(Beginning of Entries provided)

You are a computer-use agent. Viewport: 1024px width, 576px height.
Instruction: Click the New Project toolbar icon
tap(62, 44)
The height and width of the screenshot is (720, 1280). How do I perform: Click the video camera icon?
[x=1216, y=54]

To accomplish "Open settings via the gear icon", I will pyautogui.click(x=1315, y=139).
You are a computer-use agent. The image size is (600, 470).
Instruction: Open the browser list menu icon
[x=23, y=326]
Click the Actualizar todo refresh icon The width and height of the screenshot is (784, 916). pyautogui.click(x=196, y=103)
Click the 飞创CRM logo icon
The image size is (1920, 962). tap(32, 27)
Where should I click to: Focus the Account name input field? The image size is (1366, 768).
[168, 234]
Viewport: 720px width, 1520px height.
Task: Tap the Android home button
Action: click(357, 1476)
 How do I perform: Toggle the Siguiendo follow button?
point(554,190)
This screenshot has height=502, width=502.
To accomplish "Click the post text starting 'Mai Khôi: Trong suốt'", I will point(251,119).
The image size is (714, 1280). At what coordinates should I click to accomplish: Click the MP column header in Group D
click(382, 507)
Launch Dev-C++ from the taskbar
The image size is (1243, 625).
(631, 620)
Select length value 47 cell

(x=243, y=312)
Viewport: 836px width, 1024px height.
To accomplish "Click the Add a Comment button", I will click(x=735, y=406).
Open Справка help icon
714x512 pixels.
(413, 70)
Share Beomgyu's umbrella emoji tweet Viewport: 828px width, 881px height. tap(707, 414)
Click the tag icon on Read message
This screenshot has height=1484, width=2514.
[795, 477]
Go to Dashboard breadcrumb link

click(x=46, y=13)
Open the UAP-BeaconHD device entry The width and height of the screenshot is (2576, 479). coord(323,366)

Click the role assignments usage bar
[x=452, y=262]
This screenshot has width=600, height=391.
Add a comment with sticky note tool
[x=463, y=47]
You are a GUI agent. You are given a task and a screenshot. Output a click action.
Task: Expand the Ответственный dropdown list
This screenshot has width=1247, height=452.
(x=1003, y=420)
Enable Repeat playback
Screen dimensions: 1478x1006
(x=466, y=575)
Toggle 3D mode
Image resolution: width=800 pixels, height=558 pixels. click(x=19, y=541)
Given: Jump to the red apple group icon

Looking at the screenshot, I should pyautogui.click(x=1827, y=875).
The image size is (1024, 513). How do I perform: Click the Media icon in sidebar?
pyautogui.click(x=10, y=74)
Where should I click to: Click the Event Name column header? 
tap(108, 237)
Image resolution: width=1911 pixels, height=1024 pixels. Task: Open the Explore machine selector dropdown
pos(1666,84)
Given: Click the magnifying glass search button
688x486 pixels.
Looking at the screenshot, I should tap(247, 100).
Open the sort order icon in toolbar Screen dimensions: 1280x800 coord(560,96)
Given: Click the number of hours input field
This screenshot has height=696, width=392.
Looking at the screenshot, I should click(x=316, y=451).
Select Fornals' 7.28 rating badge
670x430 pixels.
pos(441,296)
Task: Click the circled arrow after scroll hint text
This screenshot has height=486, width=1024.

(End of Entries provided)

# Exercise description:
Take the entries above and return only the lines from the one with "Open the sort" to the one with "Given: Click the number of hours input field", both included, unchanged.

# The answer:
Open the sort order icon in toolbar Screen dimensions: 1280x800 coord(560,96)
Given: Click the number of hours input field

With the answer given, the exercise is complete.